Als Künstler war Berger nachdenklich, spitzbübisch, aber vor allem auch rebellisch. Dies wundert kaum, war doch Caravaggio sein Lieblings-Künstlerleben, weil dieser stets ein Rebell blieb.

Zeichnen als Gebet

Die Entdeckungslust Bergers war es denn auch, die ihn sein ganzes Leben lang den Zeichenstift in der Hand behalten liess. Denn Zeichnen sei, so seine Überzeugung, eine wunderbare Form, die unendliche Komplexität unserer natürlichen Umgebung zu erforschen.

Der Prozess des Zeichnens war Bergers Art des Gebets und der Vereinigung mit der Natur, in welcher er wie in einem Buch zu lesen versucht – so beschrieb er es in einem Interview mit der «Zeit».

Ein Atelier in Paris

Seit dem Tod seiner Frau Beverly, die ihn in seinem künstlerischen Arbeiten stets begleitete, hat sich sein Schaffensschwerpunkt nach Paris verschoben.

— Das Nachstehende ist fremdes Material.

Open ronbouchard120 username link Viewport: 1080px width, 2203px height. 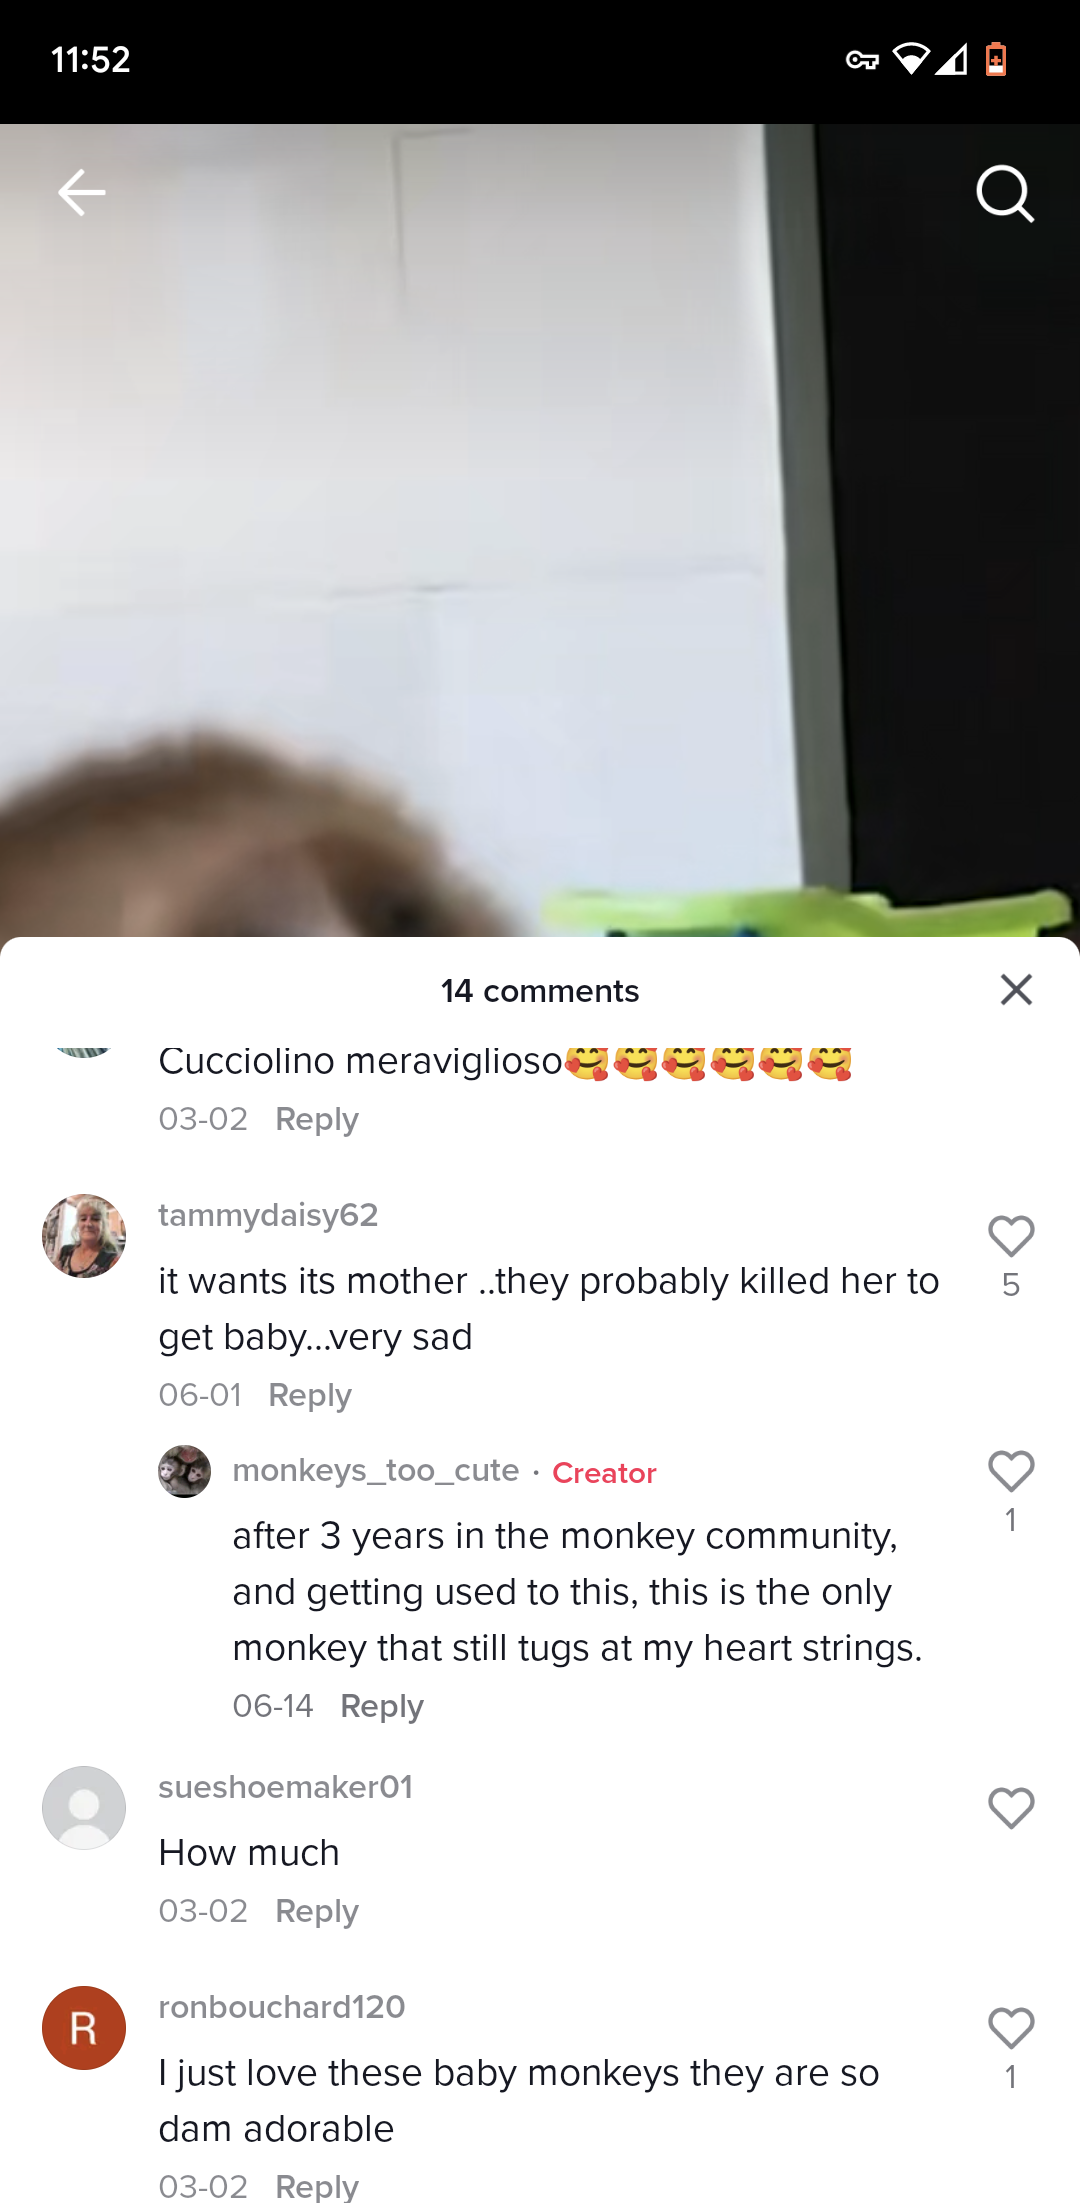pos(282,2007)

In einem Atelier, das so von Pflanzen umwachsen ist, dass es überhaupt nicht aussieht, als wäre es in einer Grossstadt, konnte er sich weiterhin seinen Naturbeobachtungen hingeben.

In seiner Wohnung in einem Pariser Vorort ist Berger nun nach längerer Krankheit auch verstorben, wie ein Freund der Familie mitteilte.